Семью годами позже чукчи обвинили торговца из Нижнеколымска в мошенничестве и конфисковали его товары. Обиженный торговец пригрозил чукчам карательным походом правительственных войск. Когда об инциденте стало известно властям, торговца посадили в тюрьму, а колымский уездный исправник потребовал «немедленно внушить всему русскому населению Нижнеколымской части, чтобы они отнюдь ни чем не раздражали чукоч, под страхом, в противном случае, ответственности по суду военному». В том случае, если это заявление не покажется чукчам удовлетворительным, исправник выразил желание лично встретиться с их «князьцами»{429}.

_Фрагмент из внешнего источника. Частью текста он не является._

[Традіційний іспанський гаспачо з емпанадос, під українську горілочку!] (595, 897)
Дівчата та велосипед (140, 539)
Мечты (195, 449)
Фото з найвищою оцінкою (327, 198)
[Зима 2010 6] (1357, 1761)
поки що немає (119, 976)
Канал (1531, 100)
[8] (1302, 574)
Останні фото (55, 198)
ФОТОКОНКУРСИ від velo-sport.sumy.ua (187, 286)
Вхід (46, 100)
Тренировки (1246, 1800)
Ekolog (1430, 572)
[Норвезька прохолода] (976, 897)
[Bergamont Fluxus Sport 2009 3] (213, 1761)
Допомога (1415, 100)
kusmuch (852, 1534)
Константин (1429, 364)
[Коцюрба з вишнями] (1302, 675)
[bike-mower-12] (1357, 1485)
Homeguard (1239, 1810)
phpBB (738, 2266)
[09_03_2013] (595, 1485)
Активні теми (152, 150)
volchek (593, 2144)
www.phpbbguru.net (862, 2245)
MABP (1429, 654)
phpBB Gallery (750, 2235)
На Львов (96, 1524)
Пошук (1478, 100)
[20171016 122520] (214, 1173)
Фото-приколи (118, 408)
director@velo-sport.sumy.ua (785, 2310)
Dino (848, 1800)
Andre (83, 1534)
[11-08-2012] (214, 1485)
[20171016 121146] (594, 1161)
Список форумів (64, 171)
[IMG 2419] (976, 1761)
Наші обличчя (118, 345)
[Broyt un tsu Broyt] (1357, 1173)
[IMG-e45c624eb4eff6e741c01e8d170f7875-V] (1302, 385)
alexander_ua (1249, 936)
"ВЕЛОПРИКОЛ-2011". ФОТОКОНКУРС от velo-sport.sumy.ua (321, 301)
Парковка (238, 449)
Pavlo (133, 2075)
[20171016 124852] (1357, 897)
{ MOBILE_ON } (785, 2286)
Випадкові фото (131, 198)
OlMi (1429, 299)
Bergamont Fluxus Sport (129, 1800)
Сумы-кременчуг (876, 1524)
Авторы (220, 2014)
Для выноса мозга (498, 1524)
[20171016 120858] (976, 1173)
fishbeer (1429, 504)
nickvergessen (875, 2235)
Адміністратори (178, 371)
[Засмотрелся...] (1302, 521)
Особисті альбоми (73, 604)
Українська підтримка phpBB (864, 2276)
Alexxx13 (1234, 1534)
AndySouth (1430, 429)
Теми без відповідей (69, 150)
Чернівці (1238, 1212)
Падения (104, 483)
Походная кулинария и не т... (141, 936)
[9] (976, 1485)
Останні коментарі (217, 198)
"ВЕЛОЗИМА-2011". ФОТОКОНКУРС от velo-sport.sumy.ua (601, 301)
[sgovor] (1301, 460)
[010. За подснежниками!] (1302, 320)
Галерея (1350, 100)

Удаленные от важнейших центров русского влияния и неуловимые на своем малодоступном полуострове, чукчи находились на особом положении. Большинство других бродячих инородцев были «совершенно зависимыми», и если не игнорировались полностью, то редко воспринимались как источник опасности или дохода. Хотя случайные гости из Центральной России порой жалели или хвалили их, бродячие инородцы оставались особой категорией подданных и – за исключением вооруженных чукчей и нескольких преуспевающих торговцев – занимали низшие ступени общественной иерархии[49]49
  В некоторых старожильских областях обоюдно выгодные «дружеские» соглашения, возможно, могли привести к равенству статуса инородцев и старожилов. См.: Lindgren E.J. An Example of Culture Contact without Conflict.


[Закрыть]
. В старожильческом поселке или приграничном городке инородец, часто пьяный и растерянный, был легкой добычей шутников или бросающихся камнями мальчишек. Многие коренные северяне смотрели на каждого русского как на начальника и поступали соответствующим образом; большинство туземных старшин считали русских писарей вышестоящими лищми и выполняли их приказы{430}.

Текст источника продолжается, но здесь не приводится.